Behaviorchange.com -- Teaching Tip 2007-01: Errorless Teaching
 
This is the inaugural teaching tip in The Behaviorchange.com Teaching Tip Series. A new tip will follow approximately every 1-2 months.  Sometimes the tip will include a rather complete description of a teaching procedure, as this one does. Other times, the tip will describe important aspects of teaching procedures.
 

Danny is beginning to teach Frankie to mand for a hug by providing an
immediate demonstration prompt (i.e., a prompt with a zero-second delay)
 
Errorless Teaching
Patrick McGreevy, Ph.D., BCBA
drmcg@behaviorchange.com

Why

Errorless Teaching procedures can function as one or more motivating  operations, maintaining the frequency of responses on the part of learners which have resulted in access to currently available reinforcers (establishing operations) and reducing the frequency of responses which have resulted in access to escape or avoidance as reinforcers (abolishing operations).

When

Errorless Teaching should be considered in four specific situations: (1) with very young children with developmental disabilities, including autism, especially if these children have exhibited a tendency to avoid instructional situations; (2) with children or adults who have a history of failure with respect to specific academic tasks or school itself; (3) with children or adults with developmental disabilities, who exhibit severe aggressive or self-injurious behavior; and, (4) with children who have experienced any form of abuse.

How

After selecting a task to teach, begin by capturing or contriving a motivating operation for a mand or presenting a cue for any other task. Then, immediately (with a zero-second delay) provide a prompt sufficient to evoke the correct response quickly and easily (e.g., if the learner demonstrates single-word echoic responses and you are teaching a spoken-word mand, provide an echoic prompt -- say the word and wait for the learner to repeat it; if the learner demonstrates motor imitation responses and you are teaching a sign tact, provide a demonstrate prompt -- demonstrate the sign and wait for the learner to imitate it; if the learner demonstrates neither type of response and you are teaching a receptive ID, provide a full hand-over-hand prompt until the learner cooperates with the prompt and the correct response occurs). If the correct response occurs and you are teaching a mand, provide immediate access to the requested item or activity. If you are teaching a tact, a receptive ID, or another type of task, provide an immediate opportunity to mand.
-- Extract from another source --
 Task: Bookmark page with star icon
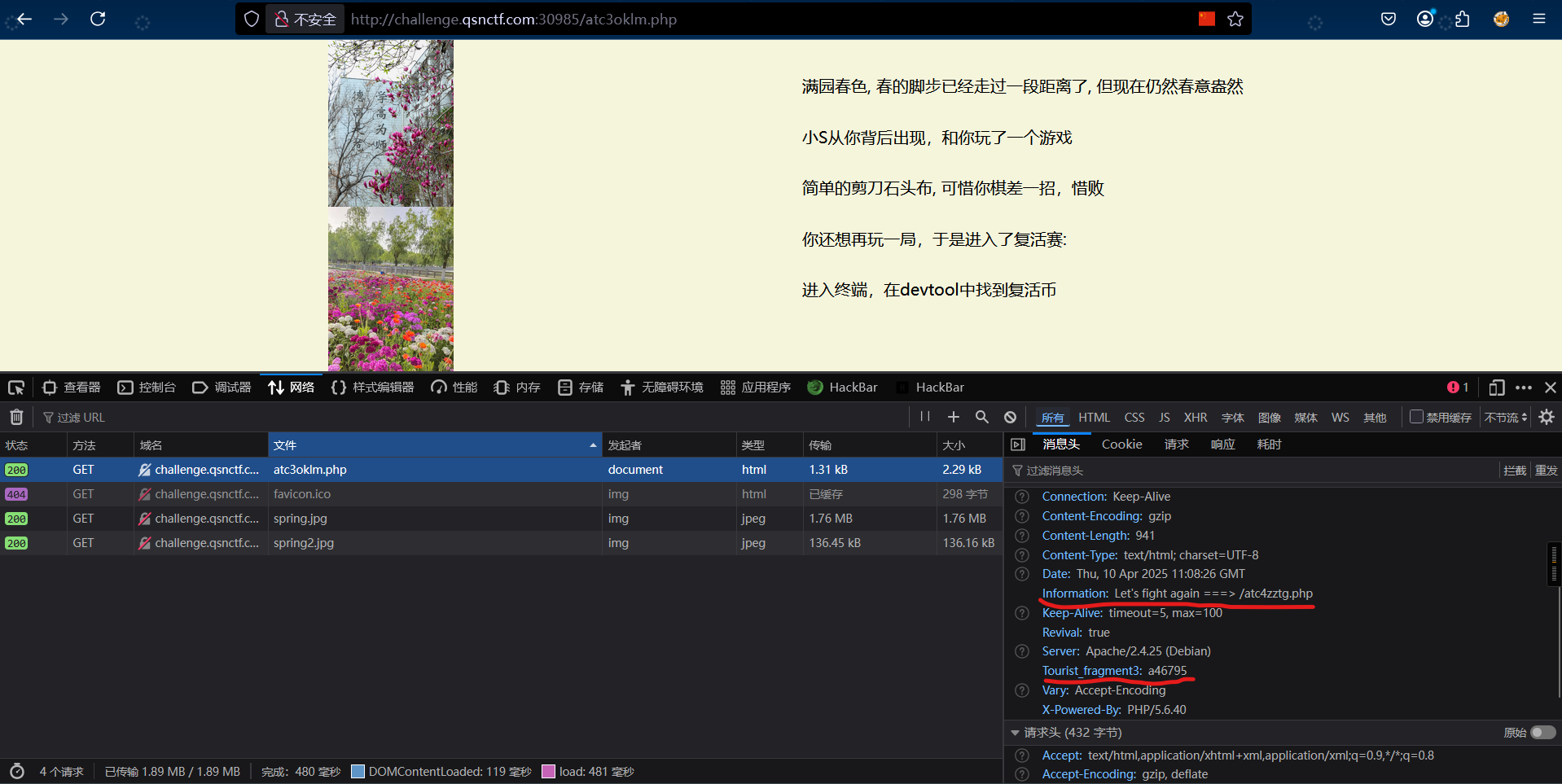pyautogui.click(x=1235, y=19)
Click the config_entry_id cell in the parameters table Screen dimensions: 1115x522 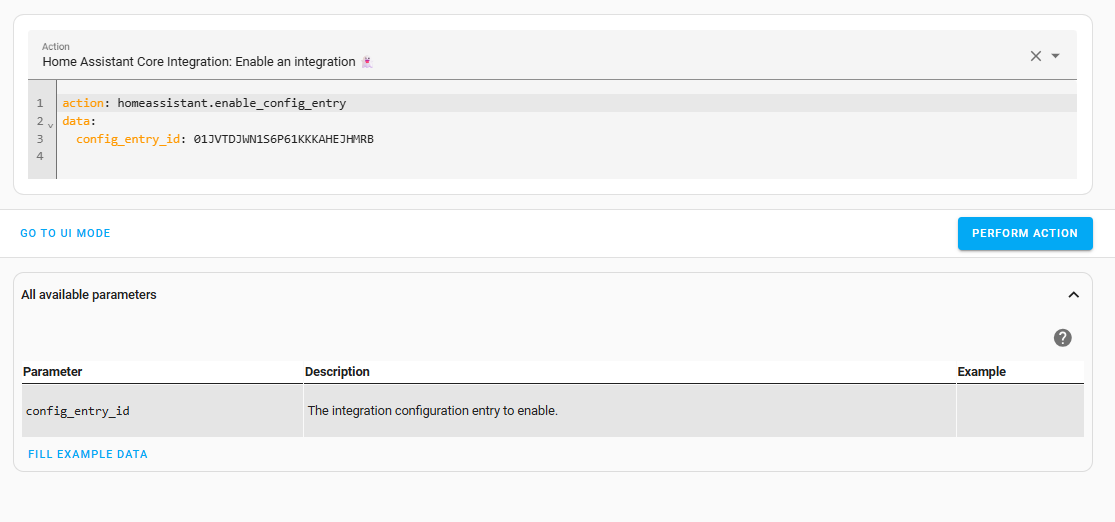click(x=78, y=410)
Then, provide additional trials (massed, i.e., one right after the other, or interspersed, i.e., mixed with trials of other tasks) and try to fade all or part of the prompt as quickly as you can. If you provided an echoic prompt, fade the prompt across an increasing time-delay (begin by waiting for the response to occur for .5 seconds). If you provided a demonstration prompt, fade the prompt across topography (begin by providing a demonstration of all but the last part of response and wait .5 seconds for the response to occur). If you provided a hand-over-hand prompt, fade the prompt across topography (begin by providing hand-over-hand guidance for all but the last part of the response and wait for .5 seconds for the response to occur).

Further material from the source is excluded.